言葉に関わる仕事をしているせいか、日本語の意味を考えるのが好きです。
同じ音だけれど違う漢字を宛がわれて、まったく別々な場所に置かれている言葉が、実は重なり合う意味を持っていることに気づくと視界が広がったような感じがします。たとえば「話す」と「離す」。人はつらいことや悲しいことがあると、何度も同じ話を繰り返し聞いてもらいたくなります。たぶん、「話す」ことで「離す」ことをしているんじゃないかな? と考えたりするのです。
「さようなら」という言葉については、須賀敦子著『遠い朝の本たち』の中で紹介されていた、アン・モロー・リンドバーグのエッセイの一節からその語源を知りました。
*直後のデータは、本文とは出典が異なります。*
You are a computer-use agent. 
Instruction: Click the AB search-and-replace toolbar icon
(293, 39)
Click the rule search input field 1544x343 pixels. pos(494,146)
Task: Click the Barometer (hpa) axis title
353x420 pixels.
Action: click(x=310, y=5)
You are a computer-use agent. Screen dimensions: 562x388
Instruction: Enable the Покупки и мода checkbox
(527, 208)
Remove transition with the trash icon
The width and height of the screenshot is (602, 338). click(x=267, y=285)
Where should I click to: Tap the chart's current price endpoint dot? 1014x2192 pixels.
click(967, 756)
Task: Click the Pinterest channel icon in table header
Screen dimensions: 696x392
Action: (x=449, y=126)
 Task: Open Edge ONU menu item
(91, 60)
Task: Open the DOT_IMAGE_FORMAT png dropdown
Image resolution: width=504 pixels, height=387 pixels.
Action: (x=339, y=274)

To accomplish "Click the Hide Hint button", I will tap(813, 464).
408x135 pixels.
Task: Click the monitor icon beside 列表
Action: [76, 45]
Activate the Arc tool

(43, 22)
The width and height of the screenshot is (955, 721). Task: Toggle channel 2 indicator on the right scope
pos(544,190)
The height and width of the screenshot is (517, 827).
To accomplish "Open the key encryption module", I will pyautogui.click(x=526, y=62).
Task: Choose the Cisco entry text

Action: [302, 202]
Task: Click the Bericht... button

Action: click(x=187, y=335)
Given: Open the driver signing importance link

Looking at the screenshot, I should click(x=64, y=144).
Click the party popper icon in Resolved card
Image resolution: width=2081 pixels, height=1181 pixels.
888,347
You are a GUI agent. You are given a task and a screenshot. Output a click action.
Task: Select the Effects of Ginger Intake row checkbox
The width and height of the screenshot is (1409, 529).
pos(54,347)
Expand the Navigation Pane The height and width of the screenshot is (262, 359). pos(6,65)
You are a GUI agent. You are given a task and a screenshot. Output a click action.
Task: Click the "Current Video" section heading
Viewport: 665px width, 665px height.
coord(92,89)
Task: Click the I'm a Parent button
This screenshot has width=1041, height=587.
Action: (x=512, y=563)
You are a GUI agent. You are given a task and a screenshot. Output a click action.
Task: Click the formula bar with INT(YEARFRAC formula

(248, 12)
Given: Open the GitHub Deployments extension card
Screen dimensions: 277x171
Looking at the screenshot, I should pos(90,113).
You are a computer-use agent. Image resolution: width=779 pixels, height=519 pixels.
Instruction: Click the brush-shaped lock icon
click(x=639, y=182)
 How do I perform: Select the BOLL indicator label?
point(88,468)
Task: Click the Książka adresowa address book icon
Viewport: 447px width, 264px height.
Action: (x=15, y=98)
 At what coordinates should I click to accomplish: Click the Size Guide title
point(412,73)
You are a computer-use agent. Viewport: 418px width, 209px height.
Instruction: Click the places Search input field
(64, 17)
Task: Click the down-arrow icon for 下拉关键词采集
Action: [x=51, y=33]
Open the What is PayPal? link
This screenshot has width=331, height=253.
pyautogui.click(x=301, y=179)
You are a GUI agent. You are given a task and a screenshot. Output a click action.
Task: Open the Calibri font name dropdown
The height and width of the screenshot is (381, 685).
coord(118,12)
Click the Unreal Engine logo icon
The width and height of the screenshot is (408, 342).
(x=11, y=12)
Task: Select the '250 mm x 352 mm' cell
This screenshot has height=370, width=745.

アンは飛行家のチャールズ・リンドバーグの妻だった人。彼女は夫妻で東京を訪れたときに「さようなら」という言葉に出会ったようです。
「この国の人たちは、別れにのぞんで「そうならねばならぬのなら」とあきらめの言葉を口にする」。英語(goodbye)でも、フランス語(adeiu)でも「さようなら」は「神とともにあれ」「神のみもとで再会しよう」というように、別れは神さまが守っているのに、日本の人は「そうならねばならぬのなら」と別れていくのかと彼女は驚きを綴っています。
「そうならねばならぬのなら」と「あきらめる」。「諦める」は「明らめる」に通じています。これらの言葉は、日本語を母語としてきた人たちが、別れゆくこ とは「そうならねばならないのなら」と明らかにする、そういうものなのだと受け入れていたことを教えてくれているのだと思います。
でも、最近なんだか「さようなら」という言葉を使うことが減ってきたような気がします。「バイバイ」「またねー」「じゃあね」などと言うことが多くなるにつれて、「さようなら」は少し重たい言葉に感じられるのでしょうか。
「さようなら」。
口にするとやわらかで、とてもきれいな音がします。そして、日々のご縁をありのまま受け入れていくしなやかな覚悟を秘めた言葉だなあと思うのです。